Mission and Services
The RCPHD mission is to prevent disease, promote healthy lifestyles, and protect the environment.
"At the beginning, our biggest mission was to increase immunization rates in Rolette County and to make it very accessible," continued Frydenlund. "Within public health, we do not decline services based on an inability to pay. There was not a lot of preventative health happening. It was a foreign concept in the county, that we have spent 20 years growing. Our immunization program has grown tremendously, for children and adults. We have continued to add programs to meet needs of our county."
Current services have grown to nine major areas which include:
- Public health
- Immunizations
- Health Tracks
- School health
- Tobacco/alcohol and opioid prevention
- Laboratory testing for HIV, sexually transmitted diseases, and Hepatitis C
- Special Supplemental Nutrition Program for Women, Infants, and Children (WIC)
- Maternal child health
- Environmental services
Anyone in the county can use RCPHD services.
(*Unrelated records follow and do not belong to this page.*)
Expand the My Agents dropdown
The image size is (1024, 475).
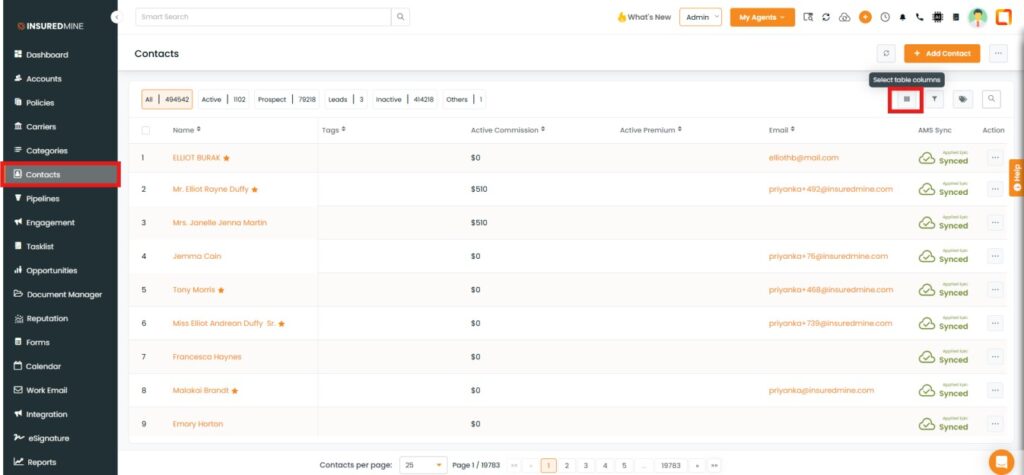coord(761,17)
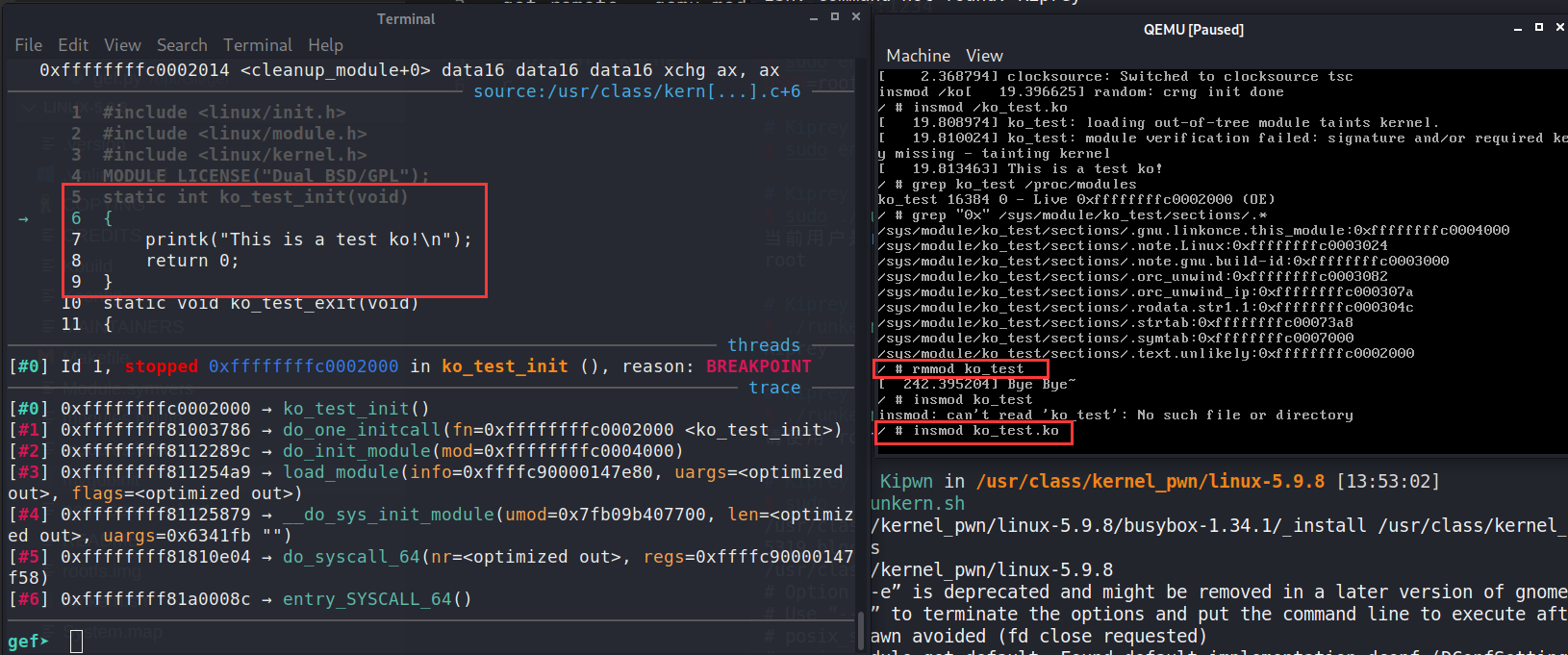Maximize the Terminal window
The image size is (1568, 655).
click(835, 17)
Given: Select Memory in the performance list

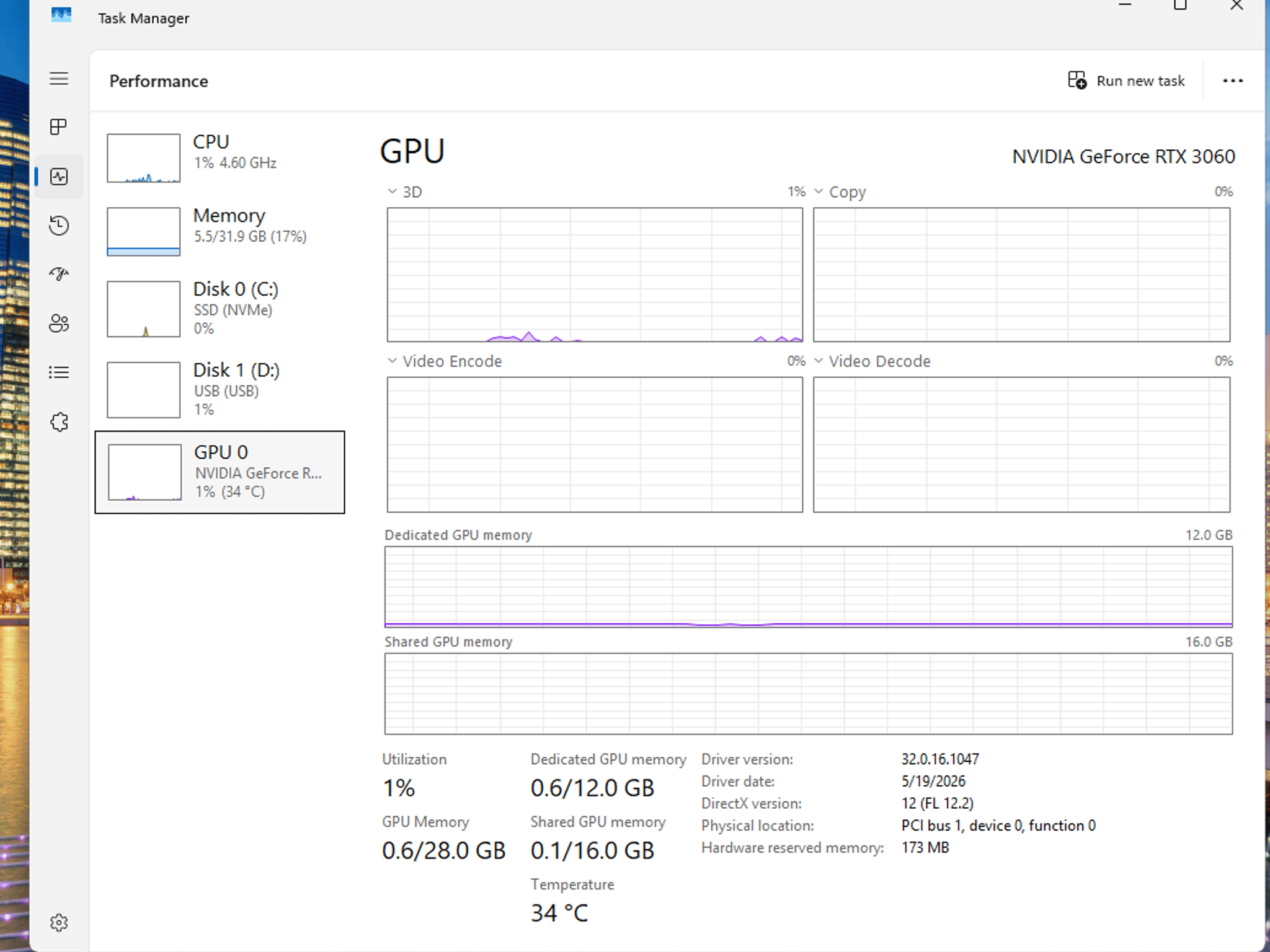Looking at the screenshot, I should click(x=220, y=231).
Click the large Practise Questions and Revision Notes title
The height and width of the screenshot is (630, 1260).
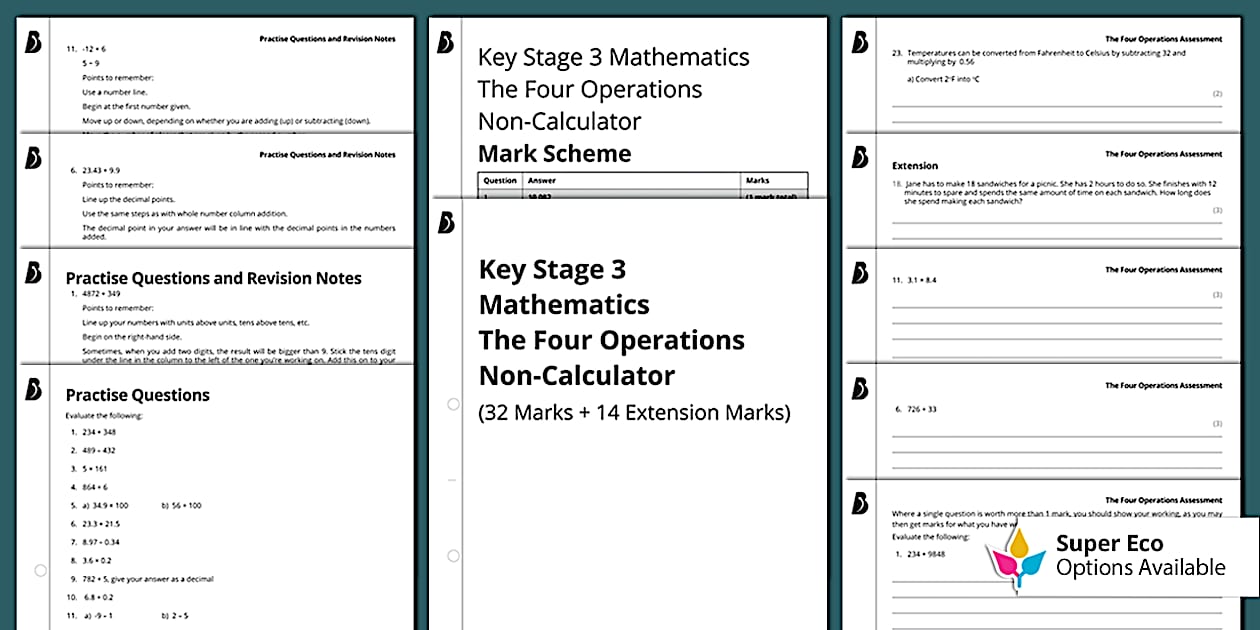(213, 278)
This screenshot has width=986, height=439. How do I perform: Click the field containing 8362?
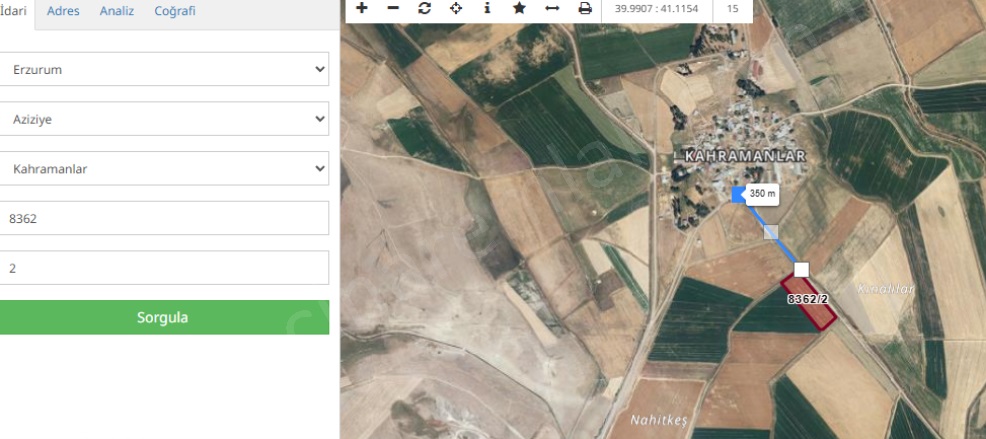(164, 218)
When possible, they charge a fee for service and bill third party insurance companies. Funding comes from multiple sources. Two-thirds of funding comes from grants or fee for service. Seven percent comes from state aid while 5-7% is the local mill levy.
North Dakota law limits the local mill levy to five mills for public health. In Rolette County, that is $112,000 annually. In some counties, one mill is that much.
Frydenlund shares "There is no equity in state aid or mill levy for North Dakota for public health. Inequities in health, and for healthcare funding go hand in hand."
Needs of the Community
"Barb contacted me early on about their needs," said Brad Gibbens, acting director at CRH. "One thing we do to help communities is seek funding options. Unfortunately, at that time options were limited so the CARES Act money was great timing. Access to quality health services and outcomes is a goal, so the mobile clinic idea is a great way to bring services to people when they can't go to the service. It is very practical."
For public health, you need to look at the culture of the community, being culturally competent, and knowing what the needs are.
"The Center of Rural Health has been so supportive of us," Frydenlund continued, "and we feel so connected. For public health, you need to look at the culture of the community, being culturally competent, and knowing what the needs are. One size does not fit all. The needs are very different."
It was the needs of the county that first attracted Frydenlund to the idea of a mobile health unit. She reflects on how this happened.
"This has been a 15-year professional dream that came true. Wade passed away two days before we received word we would get the funding. We will have an open house for this unit, plus a newly remodeled clinic. The mobile clinic will be dedicated to Wade. We are naming it 'Wally', which was Wade's nickname. Without his support all along, this would not be happening."